The address on the bill matched a P.O. Box in the city.

The account paying the bill was signed by Richard Donovan.

Suddenly, I heard the water stop running in the bathroom.

I shoved the folder back and locked the desk.

My heart was pounding so hard I thought it would crack my ribs.

I managed to get to the sofa and sat down, pretending to read a magazine.

Ivan emerged a moment later, a towel around his waist, water dripping from his hair.

He looked like a Greek god.

And he looked like a liar.

"Hey beautiful," he said, leaning down to kiss me.

I turned my head at the last second so his lips hit my cheek.

"I'm going to see your parents tomorrow," I said, my voice surprisingly steady. "For wedding planning."

"Great," he said, oblivious. "Mom is excited."

The next day, I stood outside the study door at the Donovan estate again.

I wasn't an accidental eavesdropper this time.

I was on the hunt.

"The tuition went up," Eleanor was saying. "We handled it."

"We have compensated Kayla for five years," Richard's voice was heavy with irritation. "When does it end?"

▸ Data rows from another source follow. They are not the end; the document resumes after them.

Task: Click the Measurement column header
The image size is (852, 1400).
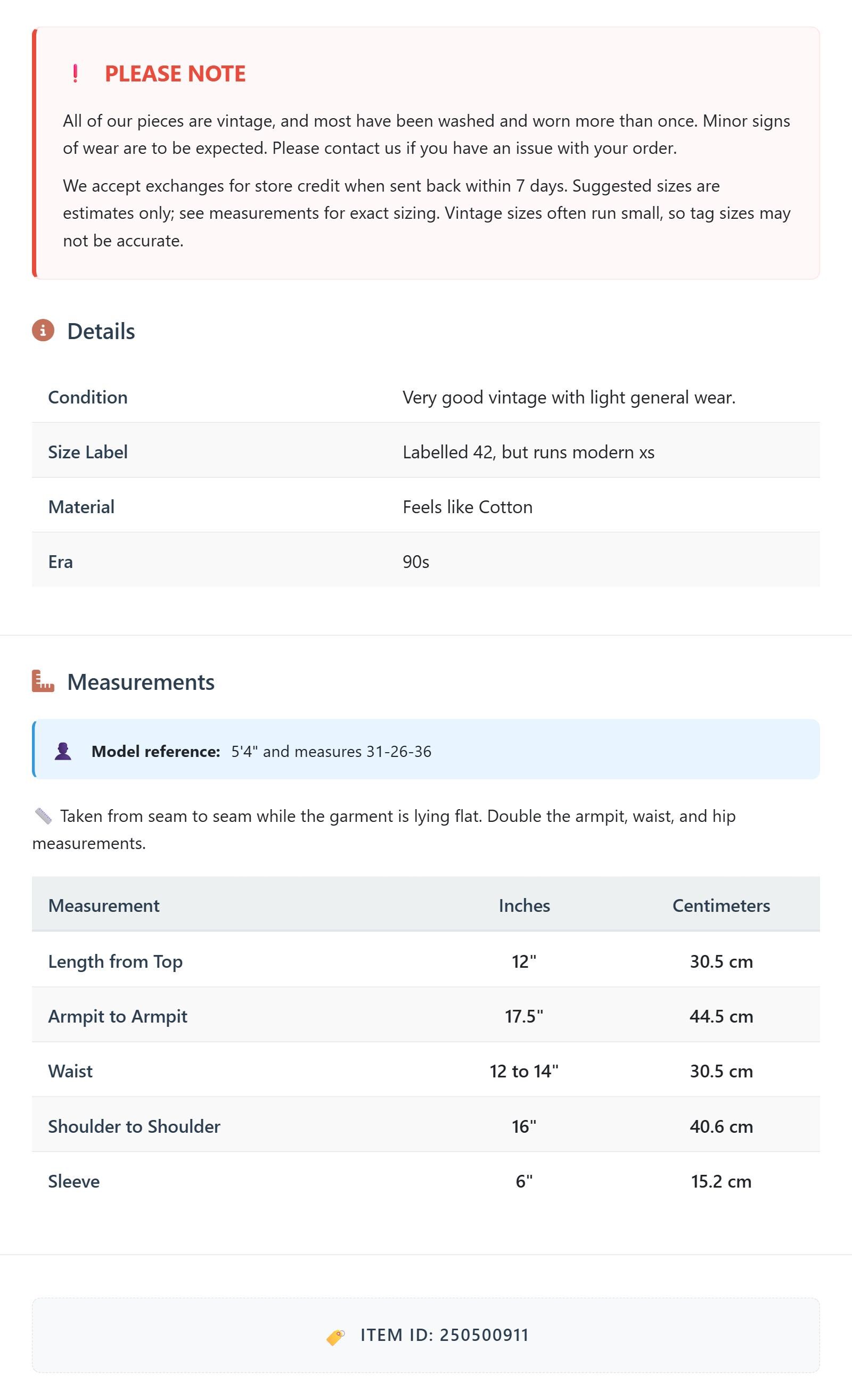Action: click(104, 905)
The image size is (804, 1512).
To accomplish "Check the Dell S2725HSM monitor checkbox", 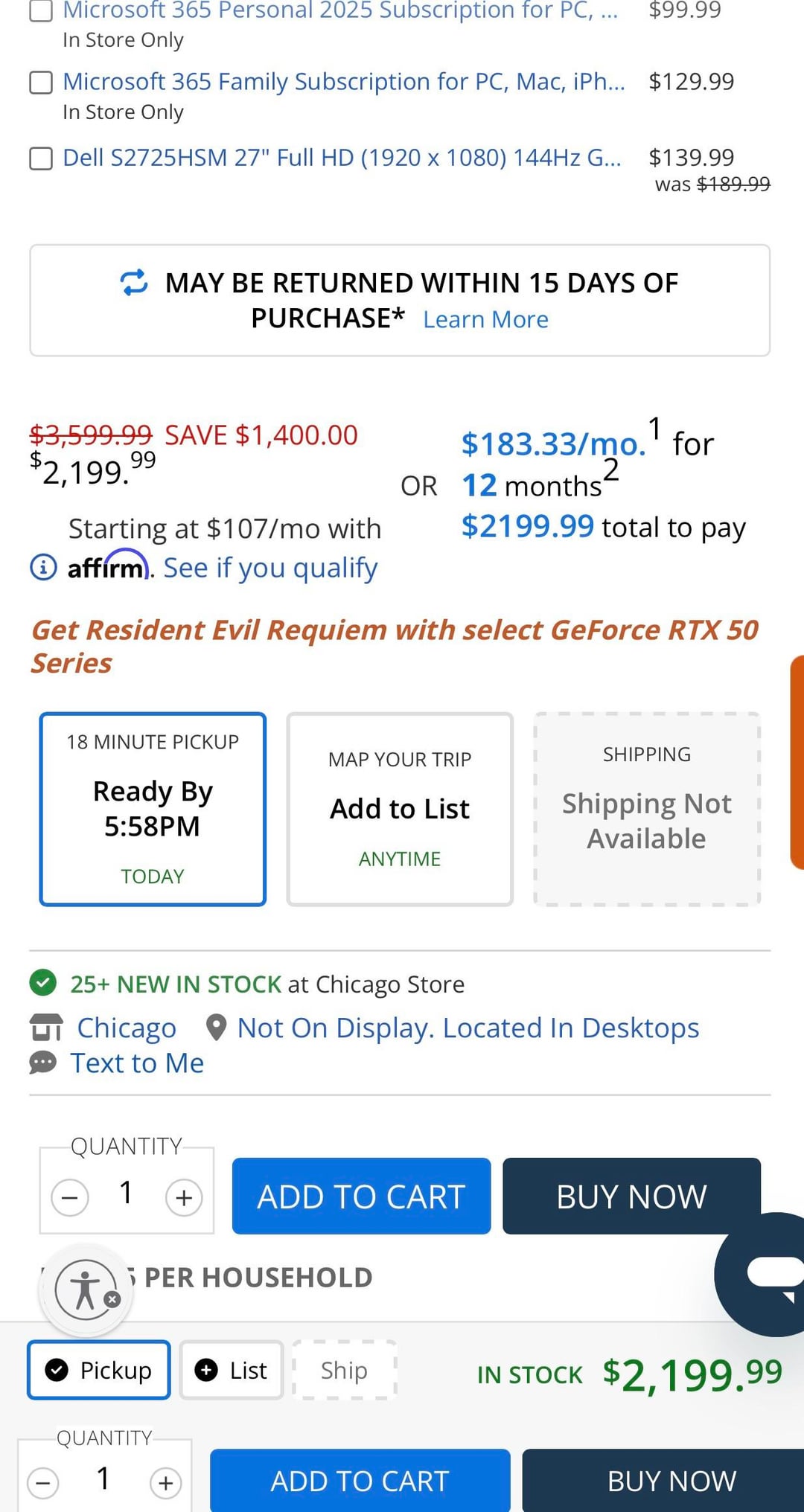I will click(41, 158).
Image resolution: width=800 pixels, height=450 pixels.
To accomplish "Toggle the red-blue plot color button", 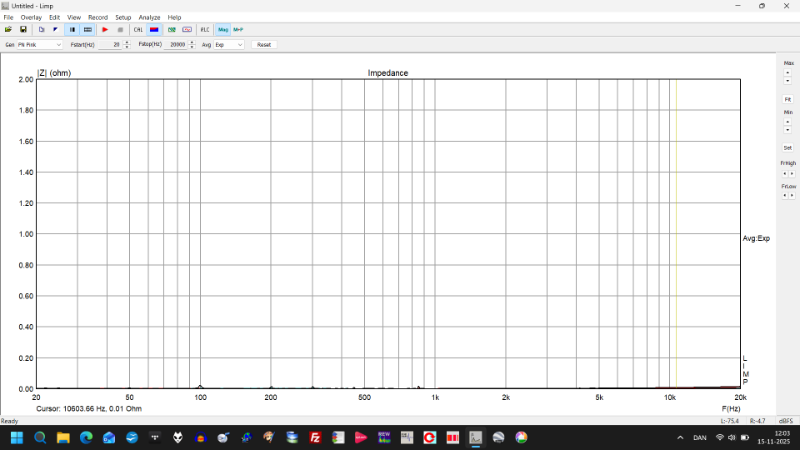I will [x=154, y=30].
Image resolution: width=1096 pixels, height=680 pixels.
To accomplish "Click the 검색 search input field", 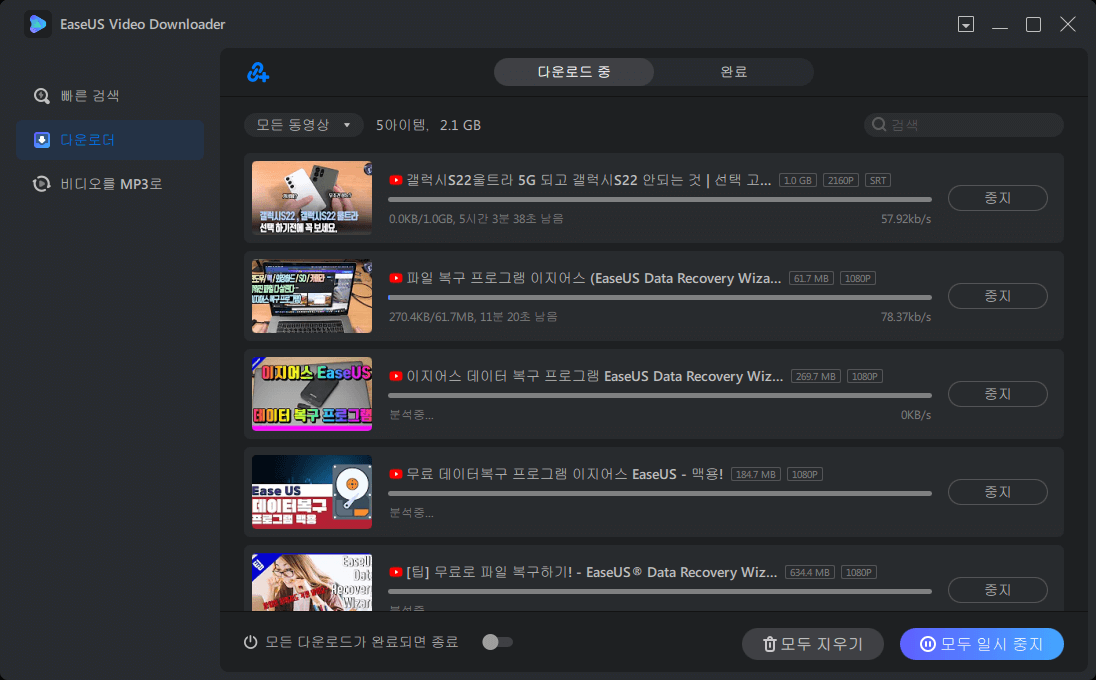I will coord(972,125).
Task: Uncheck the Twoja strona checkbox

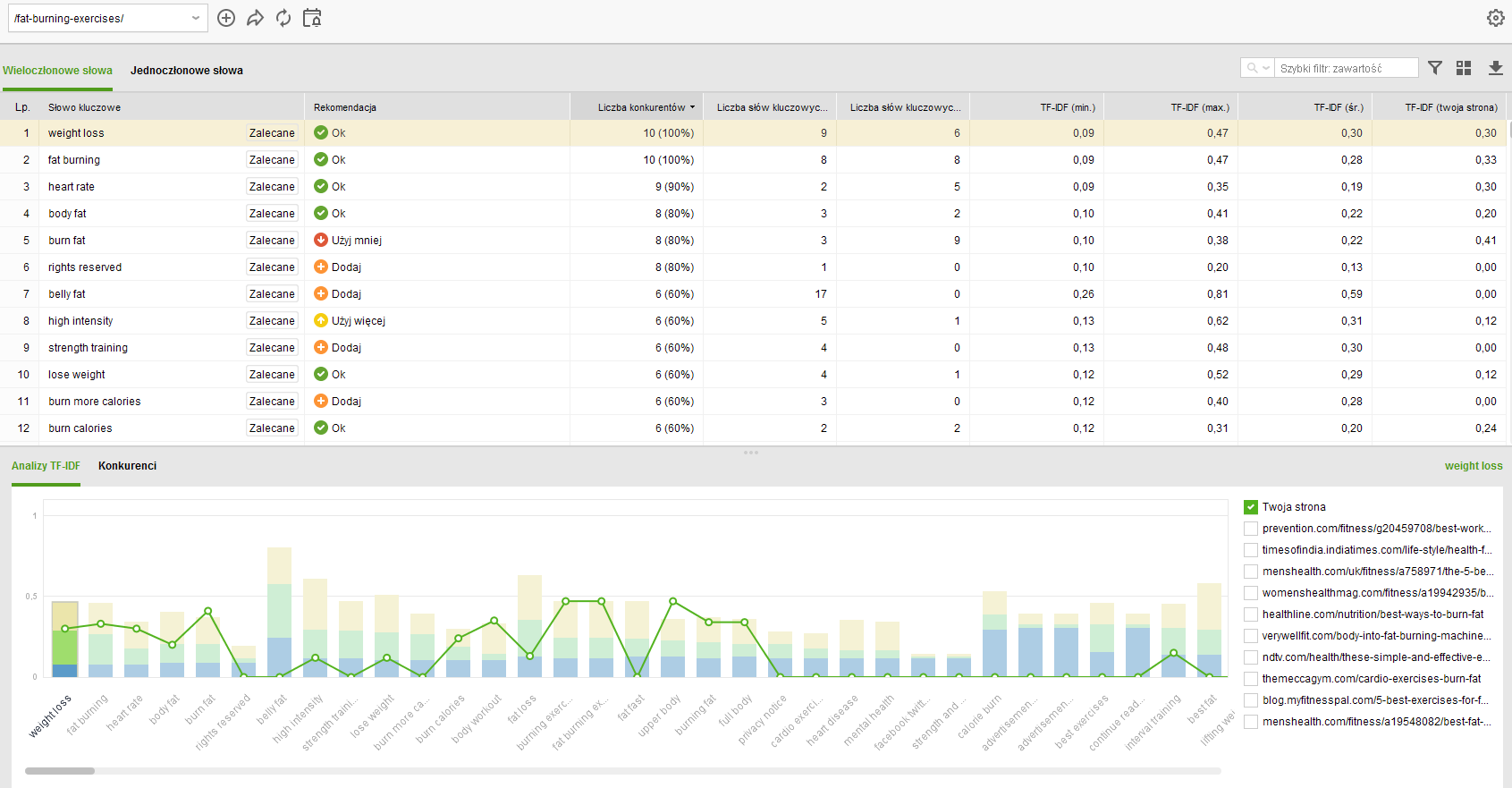Action: click(1251, 507)
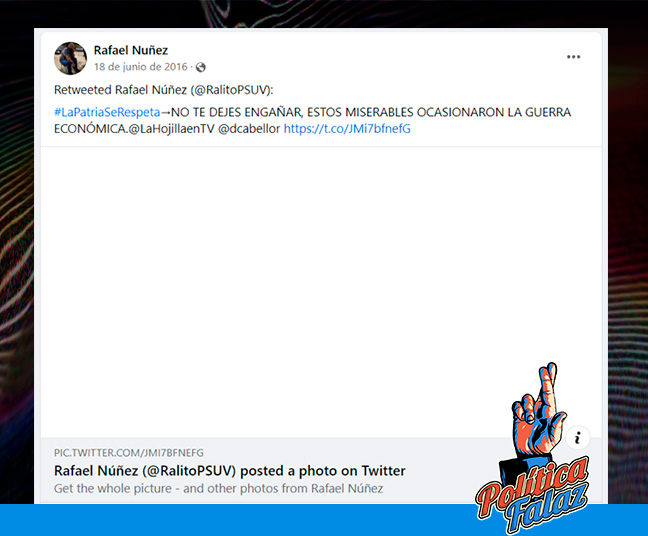
Task: Open the #LaPatriaSeRespeta hashtag
Action: 107,112
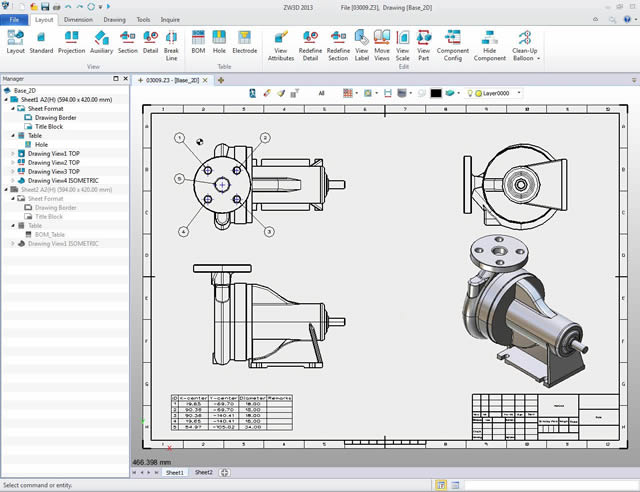Open the Layer0000 dropdown

tap(520, 93)
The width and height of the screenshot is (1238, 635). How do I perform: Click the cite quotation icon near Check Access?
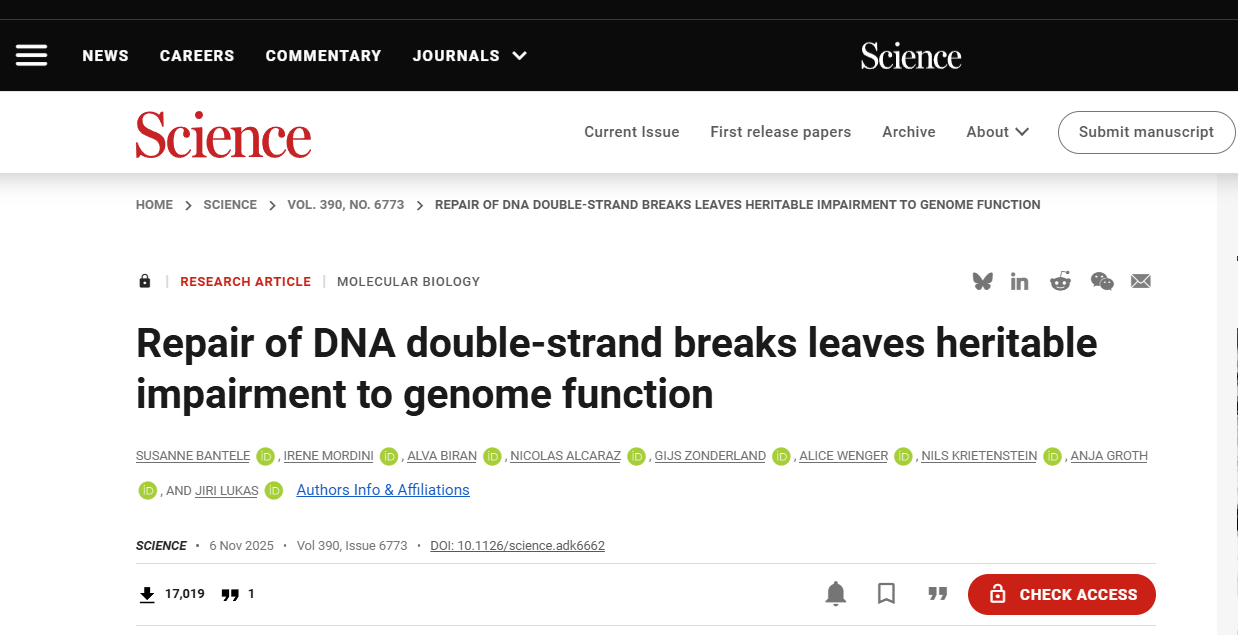[x=937, y=594]
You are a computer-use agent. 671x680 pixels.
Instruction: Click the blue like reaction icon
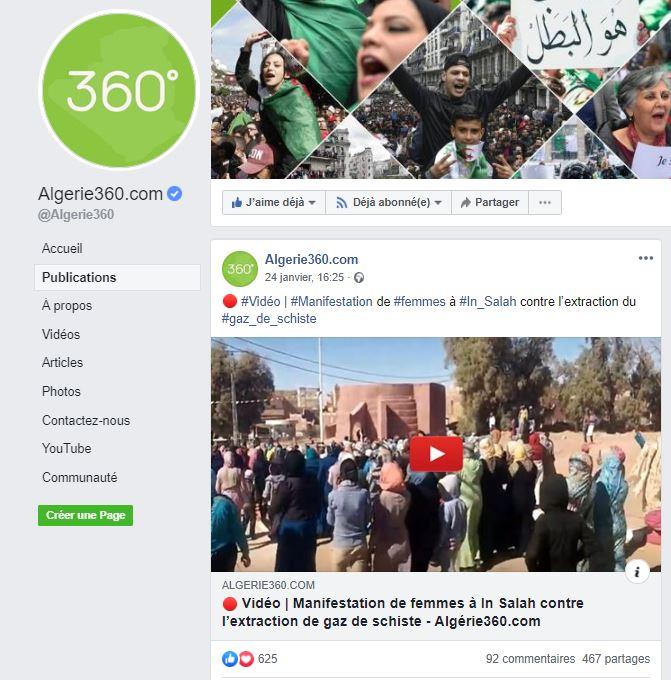(229, 659)
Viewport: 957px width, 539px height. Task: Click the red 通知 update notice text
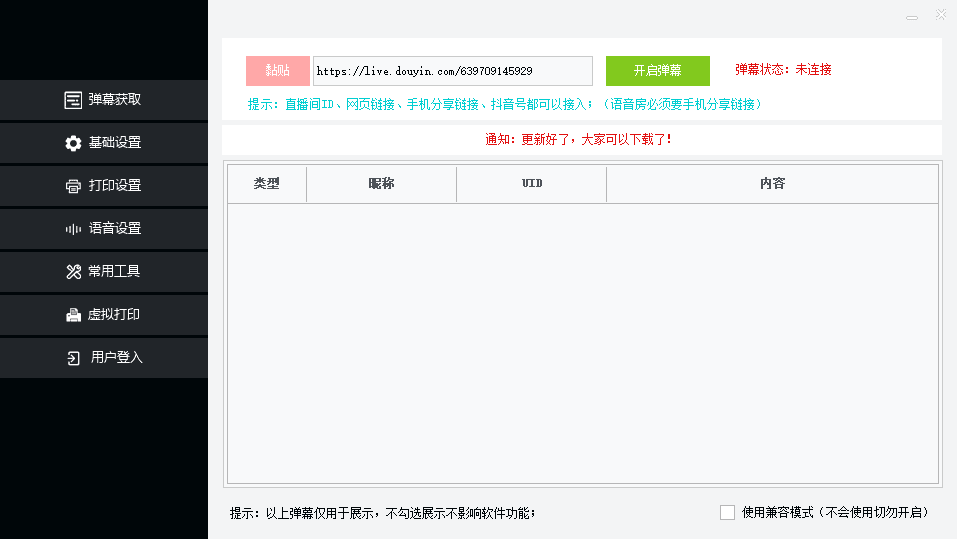[578, 140]
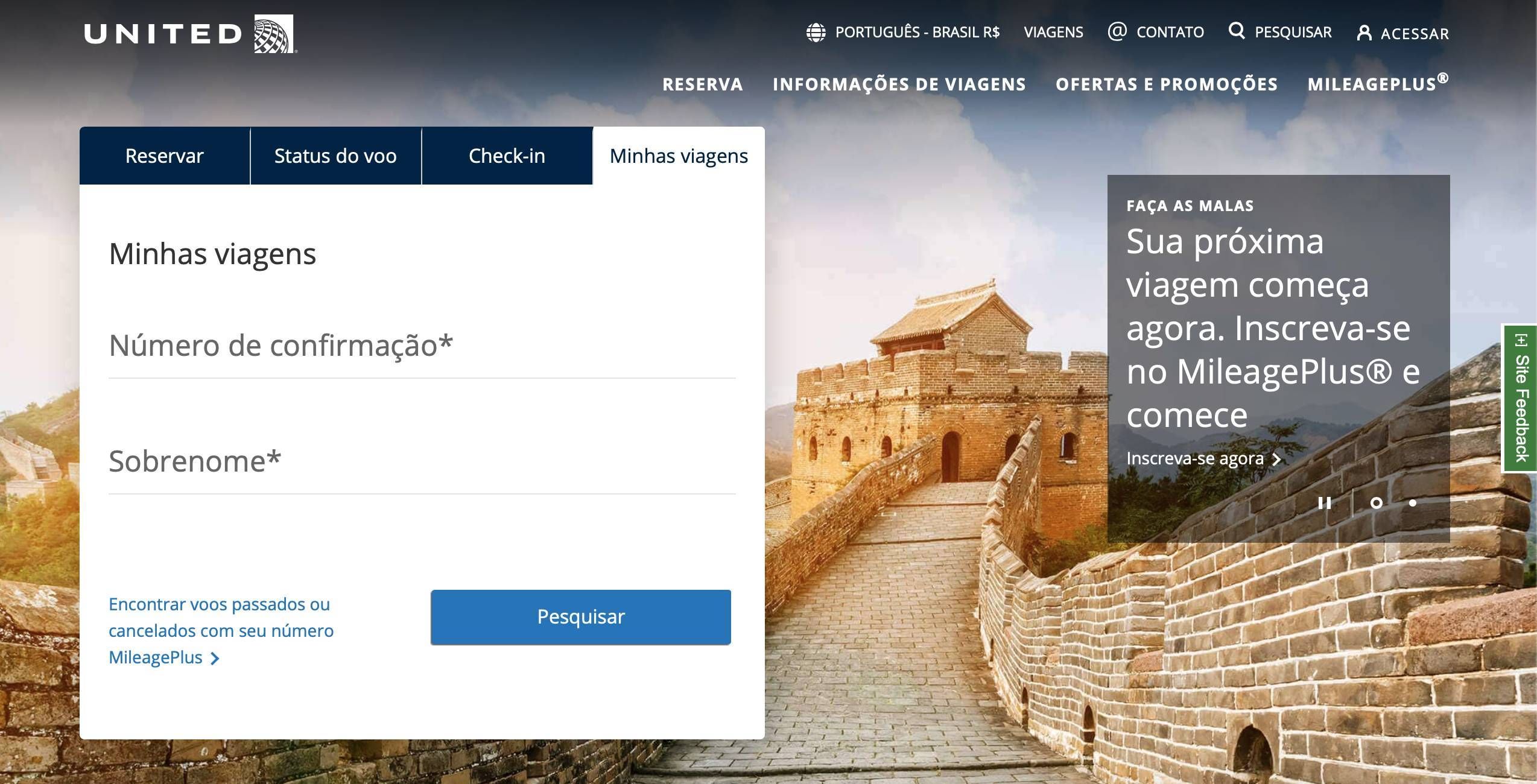Switch to the Check-in tab
The width and height of the screenshot is (1537, 784).
pos(507,156)
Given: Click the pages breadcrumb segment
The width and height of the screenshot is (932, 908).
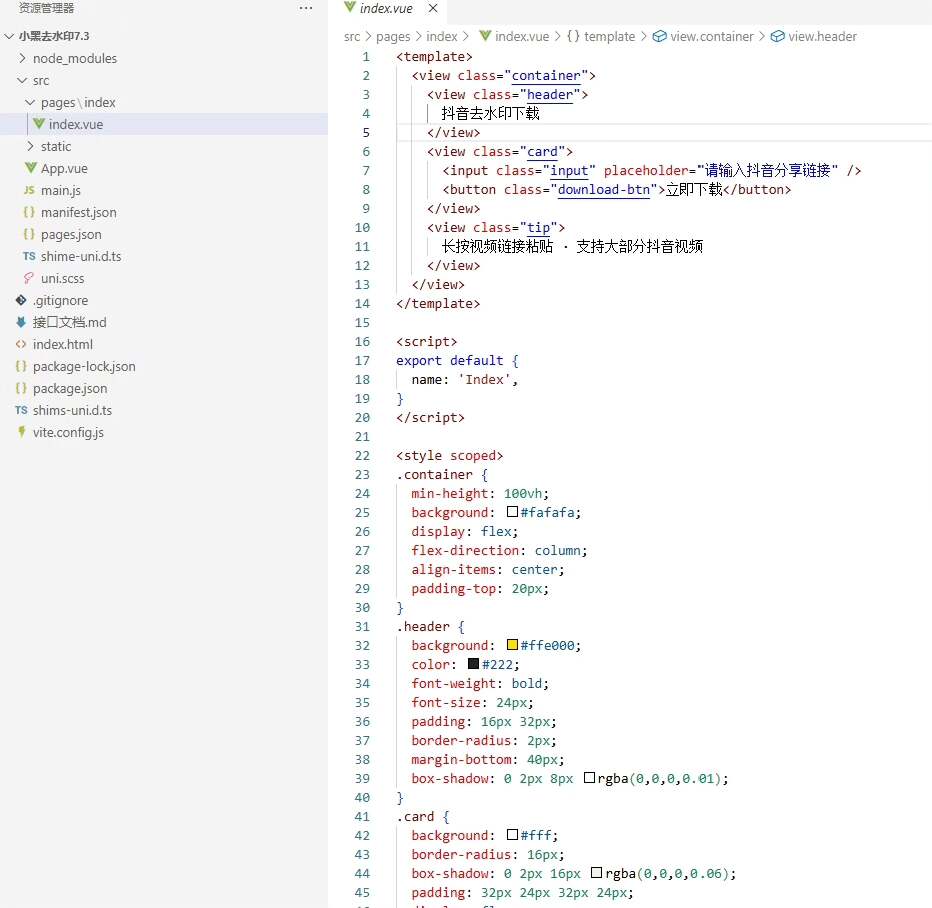Looking at the screenshot, I should point(393,36).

"It ends when Ivan is married and the merger is complete," Eleanor said coldly. "We cannot have a bastard child ruining the stock price before the deal closes."

The world tilted on its axis.

I grabbed the doorframe to steady myself.

A bastard child.

Leo.

Leo was Ivan's son.

I backed away, my legs feeling like jelly.

I stumbled down the hallway, gasping for air.

I made it to my car and locked the doors.

I sat there, gripping the steering wheel, screaming a scream that made no sound.

Everything was a lie.

Every smile, every gift, every "I love you."

It was all a cover-up for a five-year-old secret named Leo.